A magnitude 6.7 earthquake near Indonesia has shaken people in the Northern Territory, but authorities say there is no tsunami threat to Australia.
Geoscience Australia confirmed tremors from the quake near the Banda Sea off Indonesia were felt in Darwin on Wednesday morning.
The quake occurred around 9am local Indonesian time with an epicentre 180km deep, and there were no immediate reports of damage. Indonesia’s disaster agency said residents in the south-west of the Moluccas island chain also felt the quake.
The epicentre was 630km north-west of Darwin, but Bureau of Meteorology senior forecaster Chris Kent, who is based in the city, said the quake lasted several minutes.
Local Andy Chandler was on a ladder in her kitchen in Coconut Grove doing some pre-Christmas cleaning when she felt the tremor. “Pots and pans started rattling and the whole house and everything started shaking,” she told ABC local radio.
Fellow Darwinian Bev Luke said she watched the Christmas decorations “do a dance” in her home, while Celeste Green said she felt the earth move under her feet. “My whole building just shook for about five seconds, so much that my pictures fell off the wall,” Green said.

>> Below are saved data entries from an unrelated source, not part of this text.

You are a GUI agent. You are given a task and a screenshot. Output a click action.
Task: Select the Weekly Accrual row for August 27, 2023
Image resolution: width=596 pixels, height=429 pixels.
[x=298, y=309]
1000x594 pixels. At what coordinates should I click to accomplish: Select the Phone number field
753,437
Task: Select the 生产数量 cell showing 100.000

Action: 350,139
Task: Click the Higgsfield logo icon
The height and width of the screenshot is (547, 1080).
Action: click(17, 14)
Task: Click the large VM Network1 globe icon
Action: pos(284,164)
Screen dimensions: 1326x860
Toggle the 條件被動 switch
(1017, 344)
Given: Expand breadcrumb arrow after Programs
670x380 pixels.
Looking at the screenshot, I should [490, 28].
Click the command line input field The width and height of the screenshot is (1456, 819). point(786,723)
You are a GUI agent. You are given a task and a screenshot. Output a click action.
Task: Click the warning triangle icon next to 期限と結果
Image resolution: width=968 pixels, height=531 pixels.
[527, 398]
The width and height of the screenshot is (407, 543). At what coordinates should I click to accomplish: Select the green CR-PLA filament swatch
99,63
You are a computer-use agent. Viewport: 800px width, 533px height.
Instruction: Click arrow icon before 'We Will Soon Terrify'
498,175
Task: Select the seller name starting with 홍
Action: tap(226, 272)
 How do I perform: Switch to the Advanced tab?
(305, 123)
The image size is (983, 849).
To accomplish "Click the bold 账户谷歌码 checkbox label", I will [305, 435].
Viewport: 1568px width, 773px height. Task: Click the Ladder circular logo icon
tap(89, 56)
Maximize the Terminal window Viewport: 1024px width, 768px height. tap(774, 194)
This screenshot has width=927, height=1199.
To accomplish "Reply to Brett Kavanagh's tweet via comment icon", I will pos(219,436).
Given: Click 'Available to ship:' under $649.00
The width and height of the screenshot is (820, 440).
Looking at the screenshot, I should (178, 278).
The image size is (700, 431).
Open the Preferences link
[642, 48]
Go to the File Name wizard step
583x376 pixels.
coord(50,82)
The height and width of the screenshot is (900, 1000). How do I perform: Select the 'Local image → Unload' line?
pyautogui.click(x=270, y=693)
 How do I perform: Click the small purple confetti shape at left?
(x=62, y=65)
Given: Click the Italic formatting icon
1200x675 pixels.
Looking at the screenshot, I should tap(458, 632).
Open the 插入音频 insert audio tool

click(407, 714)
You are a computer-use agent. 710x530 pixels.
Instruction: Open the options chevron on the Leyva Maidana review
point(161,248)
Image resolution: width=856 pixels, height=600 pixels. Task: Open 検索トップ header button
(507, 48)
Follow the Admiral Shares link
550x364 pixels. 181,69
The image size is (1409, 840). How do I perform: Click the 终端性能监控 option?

Australia’s Northern Territory News said the quake was widely felt across Darwin and surrounding areas.
Angela Pattison said Howard Springs was “rocking and rolling” with the tremor. “The fish tank was a-sloshing and the cabinets were a-rattling and my chair was doing the four-legged jive!” she said.
Other Territorians felt it as far away as the Tiwi Islands, Yirrkala in Eastern Arnhem Land and in Katherine.
Dan Jaksa, senior seismologist at Geoscience Australia, said earthquakes happen regularly in the Banda Sea, which are often felt in the Top End. “In the past 20 years there’s been more than 140 over magnitude six in the region,” he said.
Jaksa said the shaking from the seismic waves travels more readily on the Australian tectonic plate than the Indonesian one.
“Most of the motion is on our plate. It was probably felt less in the immediate region where the epicentre is than it was in Darwin,” he said.
The Joint Australian Tsunami Warning Centre has ruled out a tsunami threat.
Jaksa said earthquakes at this depth don’t produce damaging surface waves because the fault is less likely to rupture the seafloor.